Anglican conservatives win gay marriage battle
Peter Shadbolt, Religious affairs writer
The Australian
10/8/2004
GAY marriages and openly gay clergy have no place in the Anglican Church after the General Synod yesterday affirmed its fierce opposition to liberal elements that have exposed deep divisions in the church.
Despite passionate appeals from Anglican progressives, the evangelical wing of the church, which has its strongest support in Sydney, carried a resolution that affirmed support for the Howard government initiative that defines marriage as a relationship between a man and a woman.
The evangelicals, who base their argument on a literal reading of the scriptures, have been strongly opposed to the progressives, who say that Biblical teachings are open to interpretation.

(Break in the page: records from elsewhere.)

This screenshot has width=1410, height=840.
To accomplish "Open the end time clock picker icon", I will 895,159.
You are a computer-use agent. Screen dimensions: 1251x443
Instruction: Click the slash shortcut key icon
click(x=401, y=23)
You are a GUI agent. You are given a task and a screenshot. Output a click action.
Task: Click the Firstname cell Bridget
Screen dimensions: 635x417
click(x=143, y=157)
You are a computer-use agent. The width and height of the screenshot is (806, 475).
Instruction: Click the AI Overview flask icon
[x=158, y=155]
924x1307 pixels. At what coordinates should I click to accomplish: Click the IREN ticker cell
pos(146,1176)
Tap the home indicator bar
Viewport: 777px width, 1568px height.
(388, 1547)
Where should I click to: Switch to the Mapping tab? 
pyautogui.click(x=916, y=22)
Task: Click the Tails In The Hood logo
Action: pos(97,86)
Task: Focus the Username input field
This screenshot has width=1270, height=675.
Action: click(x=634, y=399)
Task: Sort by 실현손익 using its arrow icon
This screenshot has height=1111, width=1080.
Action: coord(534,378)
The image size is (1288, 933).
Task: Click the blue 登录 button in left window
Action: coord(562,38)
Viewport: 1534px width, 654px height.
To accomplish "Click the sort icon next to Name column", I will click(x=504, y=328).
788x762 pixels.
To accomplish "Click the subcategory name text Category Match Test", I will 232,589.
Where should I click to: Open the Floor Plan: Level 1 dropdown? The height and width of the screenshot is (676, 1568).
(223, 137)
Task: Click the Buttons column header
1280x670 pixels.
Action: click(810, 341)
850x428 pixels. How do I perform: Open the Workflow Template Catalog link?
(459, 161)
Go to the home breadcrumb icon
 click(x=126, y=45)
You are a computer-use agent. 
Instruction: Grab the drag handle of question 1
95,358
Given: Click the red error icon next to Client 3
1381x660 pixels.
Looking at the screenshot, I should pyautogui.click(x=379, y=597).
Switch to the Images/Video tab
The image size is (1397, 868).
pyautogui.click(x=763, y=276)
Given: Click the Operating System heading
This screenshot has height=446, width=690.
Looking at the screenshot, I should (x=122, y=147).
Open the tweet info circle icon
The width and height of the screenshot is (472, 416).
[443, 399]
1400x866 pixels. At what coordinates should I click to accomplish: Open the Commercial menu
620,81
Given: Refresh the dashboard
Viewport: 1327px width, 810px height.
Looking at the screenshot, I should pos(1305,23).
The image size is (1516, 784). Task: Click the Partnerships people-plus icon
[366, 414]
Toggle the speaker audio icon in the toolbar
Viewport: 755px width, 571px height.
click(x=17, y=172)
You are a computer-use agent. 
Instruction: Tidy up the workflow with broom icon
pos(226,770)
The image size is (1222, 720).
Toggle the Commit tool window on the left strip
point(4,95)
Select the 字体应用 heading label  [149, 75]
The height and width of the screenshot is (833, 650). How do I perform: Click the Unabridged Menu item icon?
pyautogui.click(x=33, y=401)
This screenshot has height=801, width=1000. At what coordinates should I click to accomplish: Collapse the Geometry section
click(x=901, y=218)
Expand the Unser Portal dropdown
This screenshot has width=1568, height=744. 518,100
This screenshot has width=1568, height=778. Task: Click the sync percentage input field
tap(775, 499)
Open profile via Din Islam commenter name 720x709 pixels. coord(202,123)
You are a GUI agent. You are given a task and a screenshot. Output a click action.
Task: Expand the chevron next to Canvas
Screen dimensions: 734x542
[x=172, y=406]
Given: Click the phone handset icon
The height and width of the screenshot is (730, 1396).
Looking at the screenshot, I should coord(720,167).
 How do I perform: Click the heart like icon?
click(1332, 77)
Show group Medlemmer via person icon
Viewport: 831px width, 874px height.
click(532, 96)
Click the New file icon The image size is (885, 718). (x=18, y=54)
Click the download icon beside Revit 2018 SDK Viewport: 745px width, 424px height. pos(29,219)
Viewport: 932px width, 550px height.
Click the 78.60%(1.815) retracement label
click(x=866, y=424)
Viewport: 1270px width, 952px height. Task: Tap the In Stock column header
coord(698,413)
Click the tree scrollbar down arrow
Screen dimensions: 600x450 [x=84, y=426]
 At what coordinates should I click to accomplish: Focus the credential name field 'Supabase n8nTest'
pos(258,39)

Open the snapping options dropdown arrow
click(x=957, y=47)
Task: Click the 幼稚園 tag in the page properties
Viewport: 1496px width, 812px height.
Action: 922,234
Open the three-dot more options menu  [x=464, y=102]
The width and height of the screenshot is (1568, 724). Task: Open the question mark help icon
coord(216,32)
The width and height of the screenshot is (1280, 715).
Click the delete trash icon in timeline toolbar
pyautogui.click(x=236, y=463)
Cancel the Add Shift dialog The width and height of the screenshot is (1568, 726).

"Their basic strategy is to throw dust in the air as to interpretation of the scripture which confuses people and allows them to advance their cause," Bruce Ballantine-Jones, senior minister of Jannali Anglican Church in Sydney's south, told the synod at its triennial meeting in Fremantle yesterday.
"Any sex outside marriage is sinful and that includes heterosexual and homosexual activity. The church has held this position for 2000 years and it has been the basis of its moral voice," Mr Ballantine-Jones said.
The Bishop of Western Sydney, Ivan Lee, said the church had opposed same-sex unions for centuries. "We don't hold this position as a matter of mere tradition but as the scriptures dictate," Bishop Lee said.
Progressives, however, said it was time the Anglican Church faced the realities of the 21st century and accepted that the church had a duty to interpret the Bible in the context of the modern churchgoer. "Every time we say something negative, we become complicit in the physical and emotional violence done to gay and lesbian people," said Reverend Jill Varcoe of the Canberra-Goulburn diocese.
Progressive lay representative Muriel Porter said the Anglican Church had changed its position many times on contentious issues, not least on contraception, giving tacit support in 1930 and openly backing the issue in 1958.
"Even St Thomas Aquinas condemned what are now many normal heterosexual practices as a form of sodomy and therefore a mortal sin," Mrs Porter said.
The decision on gays was a further victory for radical conservative Anglicans, who have already stopped a move to consecrate women bishops.
The General Synod also expressed regret over recent decisions by Anglicans in Canada and the US to break with the church over the issue.